Memorial mass for former Loyola University Hospital cardiothoracic surgeon

A memorial Mass will be said on Friday, Nov. 12 for former Loyola University Hospital cardiothoracic surgeon Dr. Roque Pifarré, who performed the first heart transplant in Illinois.

“Dr. Pifarré had a profound impact on Loyola’s heart program and he will be greatly missed,” said Dr. Paul Whelton, president and CEO of Loyola University Health System.

Under Dr. Pifarré’s leadership, more than 25,000 cardiac procedures were performed at Loyola. Dr. Pifarré established the heart transplant program and performed Illinois’ first heart transplant in 1984. He also performed the state’s first heart-lung transplant in 1986 and first placement of a Jarvik-7 artificial heart in 1988.

“He was not afraid to try new things or new approaches to help his patients,” said Dr. Mamdouh Bakhos, chairman of the Department of Thoracic and Cardiovascular Surgery at Loyola. “Dr. Pifarré had confidence in his ability, and with good reason. He was one of the most accomplished surgeons I have known.”

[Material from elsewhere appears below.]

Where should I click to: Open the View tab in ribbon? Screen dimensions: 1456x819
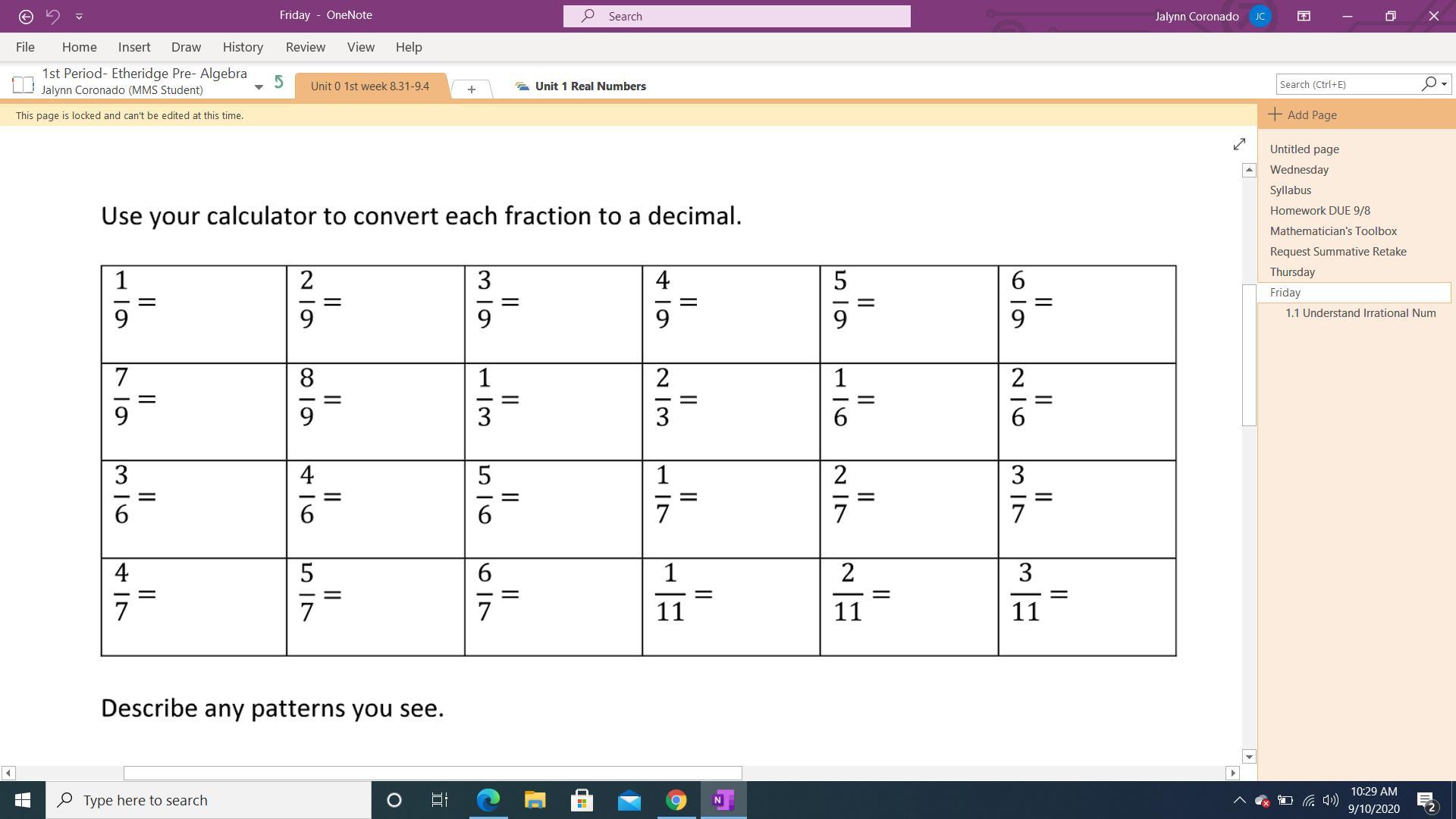click(361, 47)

Another colleague, retired cardiologist Dr. Rolf Gunnar, said, “It always was a delight to send patients who needed surgery to Dr. Pifarré, because I was confident the outcome would be successful.”

Dr. Gunnar, who was chairman of the Department of Medicine at Loyola, said Dr. Pifarré also was a great teacher. “He taught by example, and trained many wonderful surgeons, including my son,” Dr. Gunnar said.

Dr. Pifarré died June 21 in Barcelona, Spain. He was 80.

Dr. Pifarré was born Aug. 20, 1929 in Lleida, Spain. His interest in biological sciences began in high school. He earned his medical degree from Barcelona University Medical School in 1953. Dr. Pifarré completed his internship at St. Mary’s Hospital in Hoboken, N.J., and his residency in general surgery at Prince George’s General Hospital in Cheverly, Md.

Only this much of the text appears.